(Saved data entries)

━━━━━━━━━━━━━━━━━━━━━━━━━━━━━━

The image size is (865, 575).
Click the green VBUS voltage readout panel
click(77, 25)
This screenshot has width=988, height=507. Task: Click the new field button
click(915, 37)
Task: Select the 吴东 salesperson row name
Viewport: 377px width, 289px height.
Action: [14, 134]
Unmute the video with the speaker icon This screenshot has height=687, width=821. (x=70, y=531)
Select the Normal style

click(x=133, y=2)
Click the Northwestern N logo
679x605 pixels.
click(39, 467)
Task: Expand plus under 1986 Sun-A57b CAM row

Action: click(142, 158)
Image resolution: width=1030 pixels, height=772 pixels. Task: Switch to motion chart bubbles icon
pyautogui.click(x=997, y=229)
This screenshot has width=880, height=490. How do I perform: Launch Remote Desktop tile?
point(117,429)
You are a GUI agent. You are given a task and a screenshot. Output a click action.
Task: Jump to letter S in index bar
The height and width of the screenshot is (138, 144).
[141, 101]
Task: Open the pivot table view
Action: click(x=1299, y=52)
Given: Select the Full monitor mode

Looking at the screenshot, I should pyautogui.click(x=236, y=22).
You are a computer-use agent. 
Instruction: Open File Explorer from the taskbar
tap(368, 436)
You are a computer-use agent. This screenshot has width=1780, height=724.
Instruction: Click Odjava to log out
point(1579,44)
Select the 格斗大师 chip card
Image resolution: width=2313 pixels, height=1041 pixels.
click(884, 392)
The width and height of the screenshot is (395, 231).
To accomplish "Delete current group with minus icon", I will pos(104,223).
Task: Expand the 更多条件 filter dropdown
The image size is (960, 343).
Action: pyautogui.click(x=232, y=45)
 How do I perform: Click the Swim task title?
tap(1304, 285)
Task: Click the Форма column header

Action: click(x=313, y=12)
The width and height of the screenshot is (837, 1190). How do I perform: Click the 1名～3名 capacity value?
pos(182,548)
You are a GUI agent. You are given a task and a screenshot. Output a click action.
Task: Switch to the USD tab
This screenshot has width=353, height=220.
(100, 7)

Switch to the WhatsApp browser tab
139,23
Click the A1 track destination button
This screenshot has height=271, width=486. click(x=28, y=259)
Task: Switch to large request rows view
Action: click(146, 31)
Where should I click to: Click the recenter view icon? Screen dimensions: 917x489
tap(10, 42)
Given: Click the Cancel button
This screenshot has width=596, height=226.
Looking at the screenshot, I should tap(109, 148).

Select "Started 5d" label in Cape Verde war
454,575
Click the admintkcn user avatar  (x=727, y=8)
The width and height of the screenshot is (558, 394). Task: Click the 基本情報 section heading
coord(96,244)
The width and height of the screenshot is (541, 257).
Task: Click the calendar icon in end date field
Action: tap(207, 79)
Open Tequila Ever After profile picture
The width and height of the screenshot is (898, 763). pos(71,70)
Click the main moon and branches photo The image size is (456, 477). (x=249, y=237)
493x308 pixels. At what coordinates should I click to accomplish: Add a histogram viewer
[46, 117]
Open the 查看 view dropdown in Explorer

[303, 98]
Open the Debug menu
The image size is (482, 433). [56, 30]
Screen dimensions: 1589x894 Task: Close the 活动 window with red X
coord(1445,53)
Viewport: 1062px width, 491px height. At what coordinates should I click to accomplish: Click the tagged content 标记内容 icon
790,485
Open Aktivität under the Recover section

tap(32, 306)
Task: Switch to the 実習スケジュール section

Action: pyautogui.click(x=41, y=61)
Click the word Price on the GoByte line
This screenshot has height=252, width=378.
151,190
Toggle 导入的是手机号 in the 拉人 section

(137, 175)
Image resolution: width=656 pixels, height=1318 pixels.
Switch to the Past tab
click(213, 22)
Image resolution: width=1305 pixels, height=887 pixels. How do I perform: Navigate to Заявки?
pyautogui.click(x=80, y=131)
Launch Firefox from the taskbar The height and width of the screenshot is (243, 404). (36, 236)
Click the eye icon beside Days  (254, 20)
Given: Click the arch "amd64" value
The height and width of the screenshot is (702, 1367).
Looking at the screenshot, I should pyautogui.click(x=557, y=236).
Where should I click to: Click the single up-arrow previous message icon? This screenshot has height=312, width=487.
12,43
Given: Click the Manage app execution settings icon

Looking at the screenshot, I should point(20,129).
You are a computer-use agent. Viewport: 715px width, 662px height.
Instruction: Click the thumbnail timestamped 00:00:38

━━━━━━━━━━━━━━━━━━━━━━━━━━━━━━

• **WHAT THE TASK REQUIRES**
Check each line above for the word "computer" and copy every line that has it.

• **EXERCISE SOLUTION**
You are a computer-use agent. 
You are a computer-use agent. This screenshot has width=1780, height=724.
You are a computer-use agent. Viewport: 715px width, 662px height.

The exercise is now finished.